= Andrew Murray Watson =

Economic historian

Andrew M. Watson

Andrew Murray Watson (1930 – 4 April 2024) was a scholar of economic history. He was known especially for his 1974 paper "The Arab Agricultural Revolution and Its Diffusion, 700–1100", which argued that progress in agriculture in the medieval Islamic world constituted a major economic transformation.

== Early life and education ==

Andrew Murray Watson was born in 1930, son of Amy Reid and Daniel Watson. He was educated at Trinity College, University of Toronto, Canada, earning his bachelor of commerce degree in 1952 and a master's degree in 1953. He then won a Rhodes Scholarship to the University of Oxford. After further studies at the University of Paris and the University of Cairo, in 1957 he joined the faculty of the University of Toronto.

== Career ==

In 1974, Watson published "The Arab Agricultural Revolution and Its Diffusion, 700–1100", a paper which argued that progress in agriculture in the medieval Islamic world constituted a major economic transformation, with the diffusion of multiple crops and innovations in agricultural practice.

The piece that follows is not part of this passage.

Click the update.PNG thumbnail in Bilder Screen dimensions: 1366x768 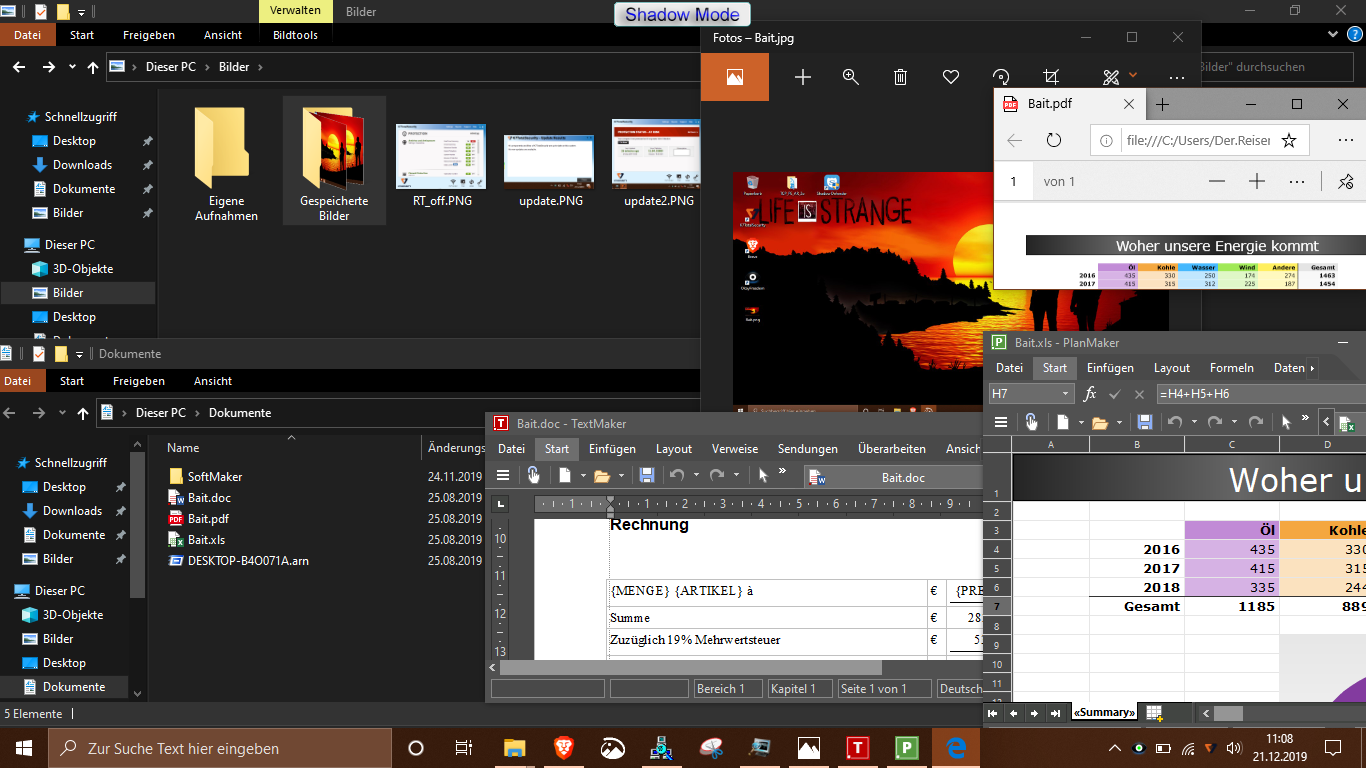[551, 162]
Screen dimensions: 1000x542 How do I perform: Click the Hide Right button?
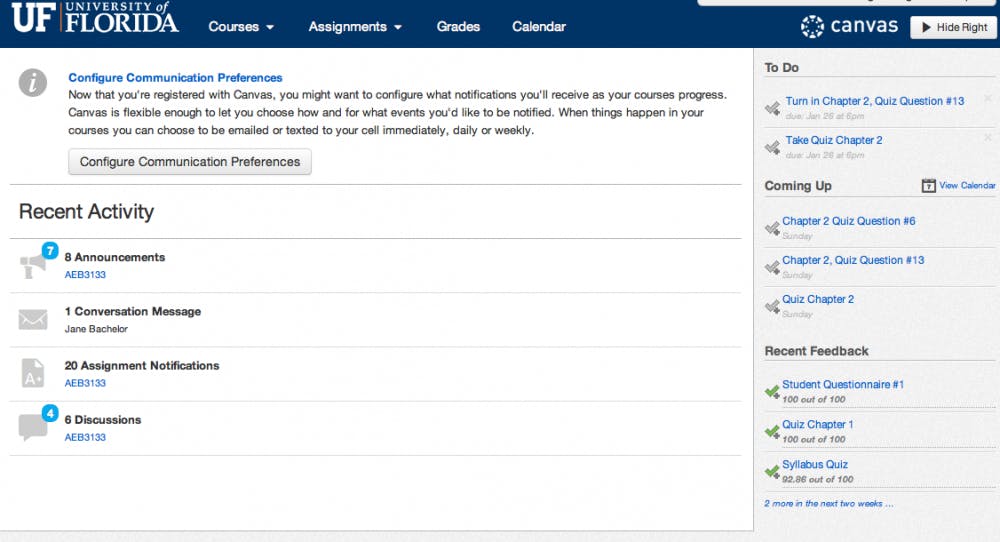(952, 27)
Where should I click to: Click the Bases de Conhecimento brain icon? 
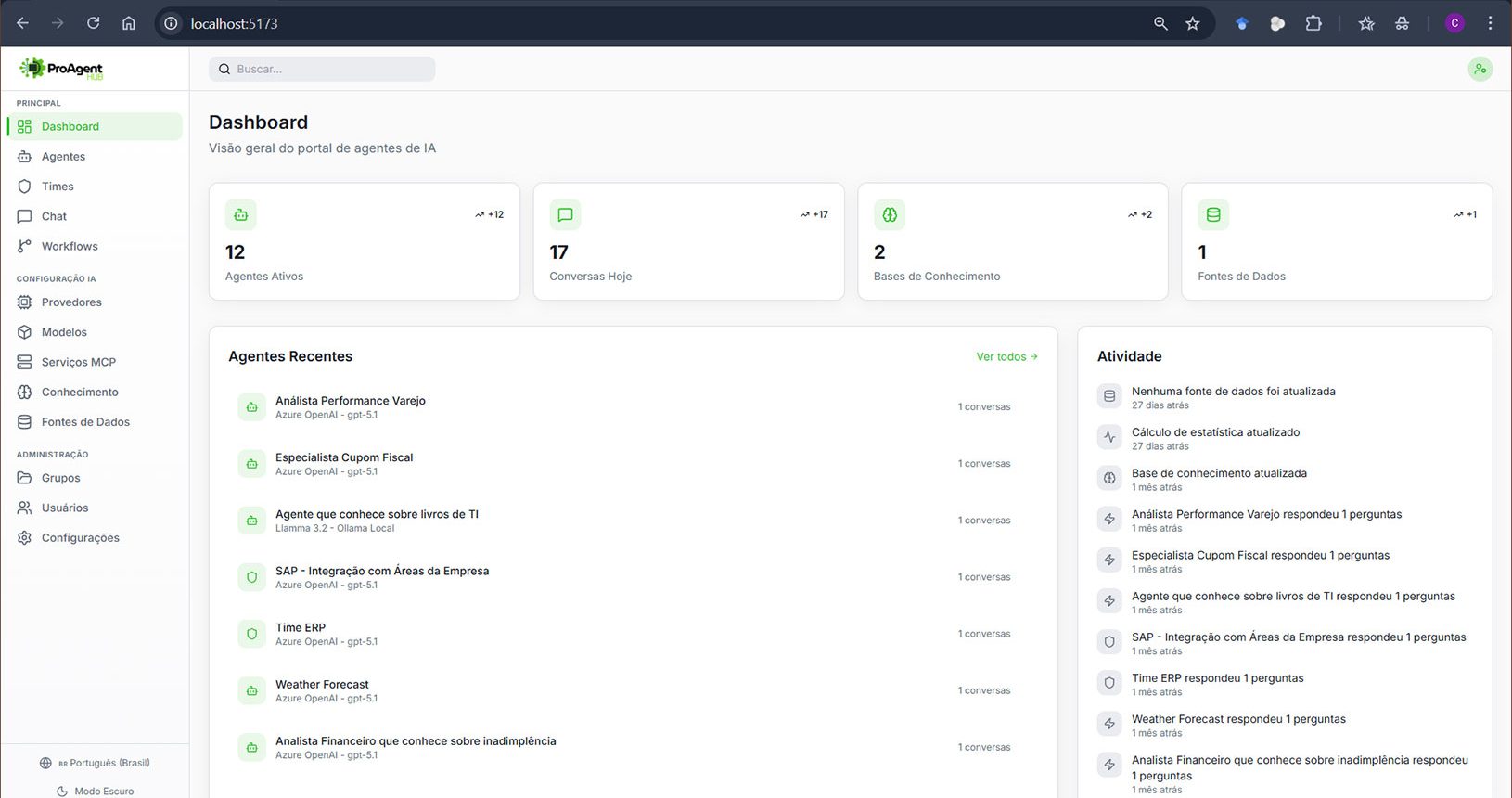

He developed the paper's thesis into his 1983 book Agricultural Innovation in the Early Islamic World: The Diffusion of Crops and Farming Techniques, 700–1100, published by Cambridge University Press. Both works have been cited many times over the subsequent 50 years. In 2024, the historian Paolo Squatriti described Watson's legacy as " immense and growing, in the fields of medieval history, agrarian history, Mediterranean history, and even in postclassical archaeobotany".

Watson retired in 1995 but continued teaching for ten years after that, and wrote a chapter on agriculture for The New Cambridge History of Islam in 2010. He died on 4 April 2024, aged 93.

== Memorials ==

In 2009, scholars, friends, and students of Watson from across the Western world and the Middle East produced a festschrift with 11 essays in his honour, edited by Brian A. Catlos.